_PROBLEM_:
The answer must be every entry, retyped without a single difference.

Collected data entries
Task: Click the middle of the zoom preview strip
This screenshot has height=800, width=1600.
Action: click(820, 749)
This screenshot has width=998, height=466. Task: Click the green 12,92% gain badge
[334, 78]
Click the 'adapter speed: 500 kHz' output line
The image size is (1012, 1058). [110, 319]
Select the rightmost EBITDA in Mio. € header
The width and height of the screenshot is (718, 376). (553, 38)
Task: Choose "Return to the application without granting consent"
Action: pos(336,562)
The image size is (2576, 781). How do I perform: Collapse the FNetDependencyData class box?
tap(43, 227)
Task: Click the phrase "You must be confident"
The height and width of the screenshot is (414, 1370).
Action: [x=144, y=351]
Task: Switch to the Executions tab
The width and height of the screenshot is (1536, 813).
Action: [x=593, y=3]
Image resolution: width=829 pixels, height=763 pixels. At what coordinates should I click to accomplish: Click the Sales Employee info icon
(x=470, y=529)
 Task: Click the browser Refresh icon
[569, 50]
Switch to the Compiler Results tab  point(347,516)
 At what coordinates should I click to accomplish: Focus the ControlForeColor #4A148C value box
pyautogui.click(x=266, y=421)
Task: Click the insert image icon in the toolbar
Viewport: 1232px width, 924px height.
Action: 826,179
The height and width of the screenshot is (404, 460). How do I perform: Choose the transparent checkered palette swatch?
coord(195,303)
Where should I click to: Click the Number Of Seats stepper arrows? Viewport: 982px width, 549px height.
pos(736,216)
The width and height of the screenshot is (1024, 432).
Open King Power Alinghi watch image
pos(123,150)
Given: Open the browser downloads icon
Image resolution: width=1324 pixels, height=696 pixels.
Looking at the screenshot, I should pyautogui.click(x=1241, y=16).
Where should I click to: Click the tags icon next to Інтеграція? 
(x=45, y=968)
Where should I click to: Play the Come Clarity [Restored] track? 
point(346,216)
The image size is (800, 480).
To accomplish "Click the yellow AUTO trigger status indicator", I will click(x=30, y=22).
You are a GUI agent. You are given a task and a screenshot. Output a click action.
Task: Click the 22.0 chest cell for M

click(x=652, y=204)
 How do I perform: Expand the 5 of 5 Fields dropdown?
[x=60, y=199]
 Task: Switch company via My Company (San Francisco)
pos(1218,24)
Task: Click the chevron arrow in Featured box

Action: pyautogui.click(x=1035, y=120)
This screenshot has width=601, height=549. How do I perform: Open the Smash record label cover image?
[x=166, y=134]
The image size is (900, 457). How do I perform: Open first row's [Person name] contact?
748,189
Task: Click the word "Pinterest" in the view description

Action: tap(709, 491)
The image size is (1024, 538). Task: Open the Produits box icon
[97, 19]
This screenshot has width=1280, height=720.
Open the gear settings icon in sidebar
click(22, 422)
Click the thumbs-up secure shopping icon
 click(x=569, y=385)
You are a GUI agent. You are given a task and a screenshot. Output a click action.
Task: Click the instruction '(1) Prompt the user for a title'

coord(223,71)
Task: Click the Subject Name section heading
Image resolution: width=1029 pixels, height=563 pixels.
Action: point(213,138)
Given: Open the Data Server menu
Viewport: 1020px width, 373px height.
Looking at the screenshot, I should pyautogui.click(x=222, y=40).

_TASK RESPONSE_:
Task: Click the middle of the zoom preview strip
This screenshot has height=800, width=1600.
Action: click(820, 749)
This screenshot has width=998, height=466. Task: Click the green 12,92% gain badge
[334, 78]
Click the 'adapter speed: 500 kHz' output line
The image size is (1012, 1058). [110, 319]
Select the rightmost EBITDA in Mio. € header
The width and height of the screenshot is (718, 376). (553, 38)
Task: Choose "Return to the application without granting consent"
Action: pos(336,562)
The image size is (2576, 781). How do I perform: Collapse the FNetDependencyData class box?
tap(43, 227)
Task: Click the phrase "You must be confident"
The height and width of the screenshot is (414, 1370).
Action: [x=144, y=351]
Task: Switch to the Executions tab
The width and height of the screenshot is (1536, 813).
Action: [x=593, y=3]
Image resolution: width=829 pixels, height=763 pixels. At what coordinates should I click to accomplish: Click the Sales Employee info icon
(x=470, y=529)
 Task: Click the browser Refresh icon
[569, 50]
Switch to the Compiler Results tab  point(347,516)
 At what coordinates should I click to accomplish: Focus the ControlForeColor #4A148C value box
pyautogui.click(x=266, y=421)
Task: Click the insert image icon in the toolbar
Viewport: 1232px width, 924px height.
Action: 826,179
The height and width of the screenshot is (404, 460). How do I perform: Choose the transparent checkered palette swatch?
coord(195,303)
Where should I click to: Click the Number Of Seats stepper arrows? Viewport: 982px width, 549px height.
pos(736,216)
The width and height of the screenshot is (1024, 432).
Open King Power Alinghi watch image
pos(123,150)
Given: Open the browser downloads icon
Image resolution: width=1324 pixels, height=696 pixels.
Looking at the screenshot, I should pyautogui.click(x=1241, y=16).
Where should I click to: Click the tags icon next to Інтеграція? 
(x=45, y=968)
Where should I click to: Play the Come Clarity [Restored] track? 
point(346,216)
The image size is (800, 480).
To accomplish "Click the yellow AUTO trigger status indicator", I will click(x=30, y=22).
You are a GUI agent. You are given a task and a screenshot. Output a click action.
Task: Click the 22.0 chest cell for M

click(x=652, y=204)
 How do I perform: Expand the 5 of 5 Fields dropdown?
[x=60, y=199]
 Task: Switch company via My Company (San Francisco)
pos(1218,24)
Task: Click the chevron arrow in Featured box

Action: pyautogui.click(x=1035, y=120)
This screenshot has width=601, height=549. How do I perform: Open the Smash record label cover image?
[x=166, y=134]
The image size is (900, 457). How do I perform: Open first row's [Person name] contact?
748,189
Task: Click the word "Pinterest" in the view description

Action: tap(709, 491)
The image size is (1024, 538). Task: Open the Produits box icon
[97, 19]
This screenshot has width=1280, height=720.
Open the gear settings icon in sidebar
click(22, 422)
Click the thumbs-up secure shopping icon
 click(x=569, y=385)
You are a GUI agent. You are given a task and a screenshot. Output a click action.
Task: Click the instruction '(1) Prompt the user for a title'

coord(223,71)
Task: Click the Subject Name section heading
Image resolution: width=1029 pixels, height=563 pixels.
Action: point(213,138)
Given: Open the Data Server menu
Viewport: 1020px width, 373px height.
Looking at the screenshot, I should pyautogui.click(x=222, y=40).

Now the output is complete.